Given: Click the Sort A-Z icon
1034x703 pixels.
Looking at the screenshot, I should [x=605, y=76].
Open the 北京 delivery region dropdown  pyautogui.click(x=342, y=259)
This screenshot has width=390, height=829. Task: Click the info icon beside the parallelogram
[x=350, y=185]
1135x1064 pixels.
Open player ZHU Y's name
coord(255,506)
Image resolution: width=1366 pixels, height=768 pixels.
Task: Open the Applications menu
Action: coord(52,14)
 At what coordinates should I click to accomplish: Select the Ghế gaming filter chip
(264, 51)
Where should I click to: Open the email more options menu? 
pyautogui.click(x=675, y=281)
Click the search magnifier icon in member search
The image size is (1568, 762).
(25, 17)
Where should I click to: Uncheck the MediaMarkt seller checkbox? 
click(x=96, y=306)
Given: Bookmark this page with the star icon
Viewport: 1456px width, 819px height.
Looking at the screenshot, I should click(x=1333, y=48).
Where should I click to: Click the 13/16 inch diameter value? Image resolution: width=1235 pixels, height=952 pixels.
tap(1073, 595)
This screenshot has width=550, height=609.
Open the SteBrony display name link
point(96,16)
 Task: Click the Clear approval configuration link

- WHAT TO PRODUCE
Look through the material and find each line that includes "Given", then copy it.

- RESULT BELOW
Given: Click the Sort A-Z icon
Given: Bookmark this page with the star icon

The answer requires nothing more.